━━━━━ Dataset content ━━━━━

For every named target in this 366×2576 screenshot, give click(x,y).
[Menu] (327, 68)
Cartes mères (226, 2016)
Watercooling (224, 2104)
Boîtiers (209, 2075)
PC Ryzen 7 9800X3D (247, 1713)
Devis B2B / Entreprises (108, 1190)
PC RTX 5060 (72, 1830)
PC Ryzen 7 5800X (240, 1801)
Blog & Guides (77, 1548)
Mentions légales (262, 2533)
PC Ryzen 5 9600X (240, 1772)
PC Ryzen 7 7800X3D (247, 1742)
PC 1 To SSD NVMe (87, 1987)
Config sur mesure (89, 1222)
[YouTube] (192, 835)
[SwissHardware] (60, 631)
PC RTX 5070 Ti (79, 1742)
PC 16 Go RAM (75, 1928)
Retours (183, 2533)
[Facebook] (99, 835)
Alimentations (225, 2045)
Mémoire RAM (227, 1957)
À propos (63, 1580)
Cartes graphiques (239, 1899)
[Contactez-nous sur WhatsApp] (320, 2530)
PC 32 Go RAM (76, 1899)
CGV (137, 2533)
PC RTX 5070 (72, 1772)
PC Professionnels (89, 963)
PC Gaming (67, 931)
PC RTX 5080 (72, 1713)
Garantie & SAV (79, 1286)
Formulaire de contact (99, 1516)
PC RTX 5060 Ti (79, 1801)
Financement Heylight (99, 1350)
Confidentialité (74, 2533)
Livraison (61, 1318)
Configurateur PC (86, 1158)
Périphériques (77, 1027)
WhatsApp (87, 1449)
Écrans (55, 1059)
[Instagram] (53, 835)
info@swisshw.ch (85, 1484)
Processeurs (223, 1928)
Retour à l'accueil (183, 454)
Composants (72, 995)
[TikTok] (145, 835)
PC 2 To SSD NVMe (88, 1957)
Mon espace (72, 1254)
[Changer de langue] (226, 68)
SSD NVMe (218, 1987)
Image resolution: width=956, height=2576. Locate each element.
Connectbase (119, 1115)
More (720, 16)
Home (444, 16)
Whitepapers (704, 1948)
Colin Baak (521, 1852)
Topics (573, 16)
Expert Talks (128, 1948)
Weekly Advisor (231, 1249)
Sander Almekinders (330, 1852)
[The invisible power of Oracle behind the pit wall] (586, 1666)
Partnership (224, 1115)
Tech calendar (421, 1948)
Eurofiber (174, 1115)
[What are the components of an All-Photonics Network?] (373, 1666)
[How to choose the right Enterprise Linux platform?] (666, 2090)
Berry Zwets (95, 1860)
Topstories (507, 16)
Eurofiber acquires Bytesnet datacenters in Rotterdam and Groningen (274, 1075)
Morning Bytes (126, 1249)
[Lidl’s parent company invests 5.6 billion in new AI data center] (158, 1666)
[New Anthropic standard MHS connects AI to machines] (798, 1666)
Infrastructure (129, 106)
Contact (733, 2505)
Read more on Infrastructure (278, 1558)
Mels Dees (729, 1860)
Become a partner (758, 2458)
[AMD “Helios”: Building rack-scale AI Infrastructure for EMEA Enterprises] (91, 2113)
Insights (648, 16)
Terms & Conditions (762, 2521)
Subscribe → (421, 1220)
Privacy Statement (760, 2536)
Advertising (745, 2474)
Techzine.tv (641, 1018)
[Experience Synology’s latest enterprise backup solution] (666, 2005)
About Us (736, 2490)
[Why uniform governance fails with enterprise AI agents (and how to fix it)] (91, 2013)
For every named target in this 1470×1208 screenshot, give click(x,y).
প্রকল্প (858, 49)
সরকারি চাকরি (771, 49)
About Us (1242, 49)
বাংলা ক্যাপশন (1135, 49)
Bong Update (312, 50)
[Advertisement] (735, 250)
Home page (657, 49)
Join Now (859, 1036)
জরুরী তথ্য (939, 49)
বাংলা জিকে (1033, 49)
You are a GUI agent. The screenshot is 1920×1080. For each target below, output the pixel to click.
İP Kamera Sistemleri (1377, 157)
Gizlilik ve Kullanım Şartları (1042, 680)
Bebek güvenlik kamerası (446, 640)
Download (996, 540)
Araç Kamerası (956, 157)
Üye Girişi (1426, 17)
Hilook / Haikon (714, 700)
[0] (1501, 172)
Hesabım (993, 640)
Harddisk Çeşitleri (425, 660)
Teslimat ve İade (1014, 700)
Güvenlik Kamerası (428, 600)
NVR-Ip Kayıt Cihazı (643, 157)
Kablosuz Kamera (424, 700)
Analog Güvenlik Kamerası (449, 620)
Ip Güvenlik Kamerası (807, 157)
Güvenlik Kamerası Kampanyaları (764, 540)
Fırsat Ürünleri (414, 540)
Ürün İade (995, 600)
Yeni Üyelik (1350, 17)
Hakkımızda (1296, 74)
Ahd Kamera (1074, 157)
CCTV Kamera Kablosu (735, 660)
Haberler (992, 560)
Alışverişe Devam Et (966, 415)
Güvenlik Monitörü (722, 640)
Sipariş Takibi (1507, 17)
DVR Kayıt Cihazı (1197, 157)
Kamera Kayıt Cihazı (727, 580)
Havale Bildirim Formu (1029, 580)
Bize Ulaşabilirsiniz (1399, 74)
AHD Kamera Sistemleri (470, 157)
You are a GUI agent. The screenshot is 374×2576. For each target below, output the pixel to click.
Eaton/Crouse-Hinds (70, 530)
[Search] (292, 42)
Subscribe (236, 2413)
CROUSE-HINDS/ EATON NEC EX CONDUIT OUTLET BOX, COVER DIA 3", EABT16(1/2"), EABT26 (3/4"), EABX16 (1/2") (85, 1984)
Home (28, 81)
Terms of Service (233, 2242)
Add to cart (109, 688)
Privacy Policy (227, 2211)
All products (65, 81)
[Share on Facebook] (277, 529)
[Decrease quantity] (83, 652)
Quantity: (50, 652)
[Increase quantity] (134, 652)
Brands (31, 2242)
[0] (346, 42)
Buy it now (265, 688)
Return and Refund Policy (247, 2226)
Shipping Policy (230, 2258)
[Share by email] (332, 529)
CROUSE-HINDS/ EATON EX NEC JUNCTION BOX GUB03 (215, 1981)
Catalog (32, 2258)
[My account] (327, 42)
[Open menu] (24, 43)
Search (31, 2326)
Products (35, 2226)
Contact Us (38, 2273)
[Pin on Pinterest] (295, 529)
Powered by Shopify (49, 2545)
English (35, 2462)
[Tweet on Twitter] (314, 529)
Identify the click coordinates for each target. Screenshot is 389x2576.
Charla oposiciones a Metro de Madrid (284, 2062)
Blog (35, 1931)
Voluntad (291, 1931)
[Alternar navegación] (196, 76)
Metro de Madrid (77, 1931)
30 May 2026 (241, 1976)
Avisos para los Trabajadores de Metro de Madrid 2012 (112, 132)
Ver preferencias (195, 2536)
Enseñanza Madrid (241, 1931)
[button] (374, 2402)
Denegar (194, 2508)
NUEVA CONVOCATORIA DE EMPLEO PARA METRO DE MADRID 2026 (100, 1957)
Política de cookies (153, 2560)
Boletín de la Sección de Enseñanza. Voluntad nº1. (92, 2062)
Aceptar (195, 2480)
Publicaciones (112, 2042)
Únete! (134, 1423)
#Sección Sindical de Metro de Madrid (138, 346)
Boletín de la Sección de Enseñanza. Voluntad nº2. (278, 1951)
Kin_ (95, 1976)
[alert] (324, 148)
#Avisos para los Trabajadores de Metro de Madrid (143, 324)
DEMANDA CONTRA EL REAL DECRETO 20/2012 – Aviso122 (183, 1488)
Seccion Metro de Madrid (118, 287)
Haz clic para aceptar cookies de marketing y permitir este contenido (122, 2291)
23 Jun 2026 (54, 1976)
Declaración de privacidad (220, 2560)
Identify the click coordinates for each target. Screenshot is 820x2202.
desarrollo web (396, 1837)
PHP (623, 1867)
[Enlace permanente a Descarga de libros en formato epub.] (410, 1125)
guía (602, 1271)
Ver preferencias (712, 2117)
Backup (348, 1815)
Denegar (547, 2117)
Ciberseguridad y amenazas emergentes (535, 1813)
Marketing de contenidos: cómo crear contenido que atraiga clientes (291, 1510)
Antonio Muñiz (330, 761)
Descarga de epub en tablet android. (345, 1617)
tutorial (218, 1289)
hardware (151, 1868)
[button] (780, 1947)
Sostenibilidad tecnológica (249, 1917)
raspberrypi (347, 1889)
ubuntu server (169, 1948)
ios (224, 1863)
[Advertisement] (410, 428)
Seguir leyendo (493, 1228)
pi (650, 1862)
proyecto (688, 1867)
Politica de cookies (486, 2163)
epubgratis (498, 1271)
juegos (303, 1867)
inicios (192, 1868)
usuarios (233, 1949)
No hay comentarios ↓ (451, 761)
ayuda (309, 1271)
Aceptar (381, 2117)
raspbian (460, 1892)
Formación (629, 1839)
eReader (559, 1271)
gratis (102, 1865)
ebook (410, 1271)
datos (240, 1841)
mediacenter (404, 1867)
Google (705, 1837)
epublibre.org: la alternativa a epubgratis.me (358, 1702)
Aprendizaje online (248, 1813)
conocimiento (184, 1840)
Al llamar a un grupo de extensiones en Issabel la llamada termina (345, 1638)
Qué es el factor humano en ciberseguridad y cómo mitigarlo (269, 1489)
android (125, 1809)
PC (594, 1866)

━━━━━

* [Goal of the exercise]: Which lines above hold the string "below"? Copy each of them.

* [Response area]:
You are a GUI agent. The screenshot is 1920×1080. For each target below, output the pixel to click.
You are a GUI agent. The screenshot is 374×2576. For each target below, output the pixel to click.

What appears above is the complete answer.